* [PROBLEM TO WORK ON]: Write out the material below exactly, with no line missing.

RECORDS FOR THE EXERCISE START

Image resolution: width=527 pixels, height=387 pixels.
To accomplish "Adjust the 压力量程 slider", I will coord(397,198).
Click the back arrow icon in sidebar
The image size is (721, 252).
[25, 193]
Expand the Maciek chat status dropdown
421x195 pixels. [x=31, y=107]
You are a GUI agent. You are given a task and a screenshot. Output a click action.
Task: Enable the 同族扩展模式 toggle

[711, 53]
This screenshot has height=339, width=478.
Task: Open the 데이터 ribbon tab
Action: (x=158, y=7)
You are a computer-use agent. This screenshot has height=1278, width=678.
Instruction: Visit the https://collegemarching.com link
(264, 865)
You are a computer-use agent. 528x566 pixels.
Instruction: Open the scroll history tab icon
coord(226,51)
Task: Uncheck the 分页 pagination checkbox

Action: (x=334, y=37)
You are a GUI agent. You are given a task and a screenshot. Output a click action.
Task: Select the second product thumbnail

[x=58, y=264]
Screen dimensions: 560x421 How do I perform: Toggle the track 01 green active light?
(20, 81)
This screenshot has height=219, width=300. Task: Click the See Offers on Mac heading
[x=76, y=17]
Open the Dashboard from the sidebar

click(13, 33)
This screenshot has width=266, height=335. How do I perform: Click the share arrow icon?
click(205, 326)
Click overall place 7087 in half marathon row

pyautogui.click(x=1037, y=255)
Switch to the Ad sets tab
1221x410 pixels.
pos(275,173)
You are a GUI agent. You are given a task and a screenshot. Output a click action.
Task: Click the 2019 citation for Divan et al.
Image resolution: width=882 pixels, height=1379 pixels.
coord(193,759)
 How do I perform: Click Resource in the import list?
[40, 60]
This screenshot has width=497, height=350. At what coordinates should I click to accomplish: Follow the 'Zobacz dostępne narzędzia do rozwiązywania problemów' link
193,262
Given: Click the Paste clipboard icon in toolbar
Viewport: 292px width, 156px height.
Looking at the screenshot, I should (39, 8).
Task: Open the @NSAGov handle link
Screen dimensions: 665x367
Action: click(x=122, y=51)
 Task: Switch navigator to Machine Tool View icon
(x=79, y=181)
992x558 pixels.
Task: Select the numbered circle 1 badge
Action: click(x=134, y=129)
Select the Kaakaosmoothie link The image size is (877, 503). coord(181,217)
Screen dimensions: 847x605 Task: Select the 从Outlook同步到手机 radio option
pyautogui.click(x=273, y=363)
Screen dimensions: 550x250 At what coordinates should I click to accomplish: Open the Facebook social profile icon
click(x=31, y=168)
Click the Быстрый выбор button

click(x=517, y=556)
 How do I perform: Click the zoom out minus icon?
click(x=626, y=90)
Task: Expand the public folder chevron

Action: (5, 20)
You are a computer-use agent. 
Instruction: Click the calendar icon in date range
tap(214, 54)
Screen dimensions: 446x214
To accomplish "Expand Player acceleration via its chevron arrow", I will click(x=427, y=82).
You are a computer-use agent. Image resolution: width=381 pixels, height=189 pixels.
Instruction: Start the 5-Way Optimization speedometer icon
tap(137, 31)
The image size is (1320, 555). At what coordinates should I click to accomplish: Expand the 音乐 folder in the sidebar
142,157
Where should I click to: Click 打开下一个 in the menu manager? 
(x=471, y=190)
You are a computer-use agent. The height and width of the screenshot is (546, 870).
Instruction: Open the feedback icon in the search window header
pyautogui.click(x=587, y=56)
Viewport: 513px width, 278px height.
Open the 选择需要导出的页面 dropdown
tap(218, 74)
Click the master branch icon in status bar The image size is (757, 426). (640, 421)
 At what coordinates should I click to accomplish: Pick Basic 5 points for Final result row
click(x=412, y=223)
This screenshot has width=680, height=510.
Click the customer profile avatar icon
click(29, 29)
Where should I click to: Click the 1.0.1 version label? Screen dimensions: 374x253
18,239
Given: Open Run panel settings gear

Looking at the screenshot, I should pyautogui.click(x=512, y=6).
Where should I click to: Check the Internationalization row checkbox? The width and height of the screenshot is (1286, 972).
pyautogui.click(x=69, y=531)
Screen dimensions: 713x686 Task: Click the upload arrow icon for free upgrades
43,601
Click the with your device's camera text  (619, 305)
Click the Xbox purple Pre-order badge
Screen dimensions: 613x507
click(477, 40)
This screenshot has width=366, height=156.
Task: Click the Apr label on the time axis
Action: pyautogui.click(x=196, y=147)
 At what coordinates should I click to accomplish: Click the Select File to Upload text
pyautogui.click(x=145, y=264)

RECORDS FOR THE EXERCISE END

* [ANSWER FOR THE TASK]:
Image resolution: width=527 pixels, height=387 pixels.
To accomplish "Adjust the 压力量程 slider", I will coord(397,198).
Click the back arrow icon in sidebar
The image size is (721, 252).
[25, 193]
Expand the Maciek chat status dropdown
421x195 pixels. [x=31, y=107]
You are a GUI agent. You are given a task and a screenshot. Output a click action.
Task: Enable the 同族扩展模式 toggle

[711, 53]
This screenshot has height=339, width=478.
Task: Open the 데이터 ribbon tab
Action: (x=158, y=7)
You are a computer-use agent. This screenshot has height=1278, width=678.
Instruction: Visit the https://collegemarching.com link
(264, 865)
You are a computer-use agent. 528x566 pixels.
Instruction: Open the scroll history tab icon
coord(226,51)
Task: Uncheck the 分页 pagination checkbox

Action: (x=334, y=37)
You are a GUI agent. You are given a task and a screenshot. Output a click action.
Task: Select the second product thumbnail

[x=58, y=264]
Screen dimensions: 560x421 How do I perform: Toggle the track 01 green active light?
(20, 81)
This screenshot has height=219, width=300. Task: Click the See Offers on Mac heading
[x=76, y=17]
Open the Dashboard from the sidebar

click(13, 33)
This screenshot has width=266, height=335. How do I perform: Click the share arrow icon?
click(205, 326)
Click overall place 7087 in half marathon row

pyautogui.click(x=1037, y=255)
Switch to the Ad sets tab
1221x410 pixels.
pos(275,173)
You are a GUI agent. You are given a task and a screenshot. Output a click action.
Task: Click the 2019 citation for Divan et al.
Image resolution: width=882 pixels, height=1379 pixels.
coord(193,759)
 How do I perform: Click Resource in the import list?
[40, 60]
This screenshot has width=497, height=350. At what coordinates should I click to accomplish: Follow the 'Zobacz dostępne narzędzia do rozwiązywania problemów' link
193,262
Given: Click the Paste clipboard icon in toolbar
Viewport: 292px width, 156px height.
Looking at the screenshot, I should (39, 8).
Task: Open the @NSAGov handle link
Screen dimensions: 665x367
Action: click(x=122, y=51)
 Task: Switch navigator to Machine Tool View icon
(x=79, y=181)
992x558 pixels.
Task: Select the numbered circle 1 badge
Action: click(x=134, y=129)
Select the Kaakaosmoothie link The image size is (877, 503). coord(181,217)
Screen dimensions: 847x605 Task: Select the 从Outlook同步到手机 radio option
pyautogui.click(x=273, y=363)
Screen dimensions: 550x250 At what coordinates should I click to accomplish: Open the Facebook social profile icon
click(x=31, y=168)
Click the Быстрый выбор button

click(x=517, y=556)
 How do I perform: Click the zoom out minus icon?
click(x=626, y=90)
Task: Expand the public folder chevron

Action: (5, 20)
You are a computer-use agent. 
Instruction: Click the calendar icon in date range
tap(214, 54)
Screen dimensions: 446x214
To accomplish "Expand Player acceleration via its chevron arrow", I will click(x=427, y=82).
You are a computer-use agent. Image resolution: width=381 pixels, height=189 pixels.
Instruction: Start the 5-Way Optimization speedometer icon
tap(137, 31)
The image size is (1320, 555). At what coordinates should I click to accomplish: Expand the 音乐 folder in the sidebar
142,157
Where should I click to: Click 打开下一个 in the menu manager? 
(x=471, y=190)
You are a computer-use agent. The height and width of the screenshot is (546, 870).
Instruction: Open the feedback icon in the search window header
pyautogui.click(x=587, y=56)
Viewport: 513px width, 278px height.
Open the 选择需要导出的页面 dropdown
tap(218, 74)
Click the master branch icon in status bar The image size is (757, 426). (640, 421)
 At what coordinates should I click to accomplish: Pick Basic 5 points for Final result row
click(x=412, y=223)
This screenshot has width=680, height=510.
Click the customer profile avatar icon
click(29, 29)
Where should I click to: Click the 1.0.1 version label? Screen dimensions: 374x253
18,239
Given: Open Run panel settings gear

Looking at the screenshot, I should pyautogui.click(x=512, y=6).
Where should I click to: Check the Internationalization row checkbox? The width and height of the screenshot is (1286, 972).
pyautogui.click(x=69, y=531)
Screen dimensions: 713x686 Task: Click the upload arrow icon for free upgrades
43,601
Click the with your device's camera text  (619, 305)
Click the Xbox purple Pre-order badge
Screen dimensions: 613x507
click(477, 40)
This screenshot has width=366, height=156.
Task: Click the Apr label on the time axis
Action: pyautogui.click(x=196, y=147)
 At what coordinates should I click to accomplish: Click the Select File to Upload text
pyautogui.click(x=145, y=264)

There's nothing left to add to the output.